[The data Boundary: Start]

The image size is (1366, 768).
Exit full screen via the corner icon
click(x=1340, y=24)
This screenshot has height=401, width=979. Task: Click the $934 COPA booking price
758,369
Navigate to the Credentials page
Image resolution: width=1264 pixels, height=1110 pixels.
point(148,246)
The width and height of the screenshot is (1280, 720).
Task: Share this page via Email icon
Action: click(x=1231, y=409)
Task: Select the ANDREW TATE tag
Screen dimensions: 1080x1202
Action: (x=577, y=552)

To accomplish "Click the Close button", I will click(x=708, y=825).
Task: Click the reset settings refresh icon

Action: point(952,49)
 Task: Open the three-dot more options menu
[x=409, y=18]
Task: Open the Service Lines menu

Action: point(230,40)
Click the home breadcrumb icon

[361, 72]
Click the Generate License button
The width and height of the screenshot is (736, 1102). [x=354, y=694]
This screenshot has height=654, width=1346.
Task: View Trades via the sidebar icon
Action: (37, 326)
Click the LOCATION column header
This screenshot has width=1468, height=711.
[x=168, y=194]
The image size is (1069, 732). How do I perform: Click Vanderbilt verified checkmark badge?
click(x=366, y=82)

[The data Boundary: End]

**Description of the task**
From the line containing "This screenshot has height=401, width=979." down to the last line of the listing above, give every line again exactly, and add nothing.

**Answer below**
This screenshot has height=401, width=979. Task: Click the $934 COPA booking price
758,369
Navigate to the Credentials page
Image resolution: width=1264 pixels, height=1110 pixels.
point(148,246)
The width and height of the screenshot is (1280, 720).
Task: Share this page via Email icon
Action: click(x=1231, y=409)
Task: Select the ANDREW TATE tag
Screen dimensions: 1080x1202
Action: (x=577, y=552)

To accomplish "Click the Close button", I will click(x=708, y=825).
Task: Click the reset settings refresh icon

Action: point(952,49)
 Task: Open the three-dot more options menu
[x=409, y=18]
Task: Open the Service Lines menu

Action: point(230,40)
Click the home breadcrumb icon

[361, 72]
Click the Generate License button
The width and height of the screenshot is (736, 1102). [x=354, y=694]
This screenshot has height=654, width=1346.
Task: View Trades via the sidebar icon
Action: (37, 326)
Click the LOCATION column header
This screenshot has width=1468, height=711.
[x=168, y=194]
The image size is (1069, 732). How do I perform: Click Vanderbilt verified checkmark badge?
click(x=366, y=82)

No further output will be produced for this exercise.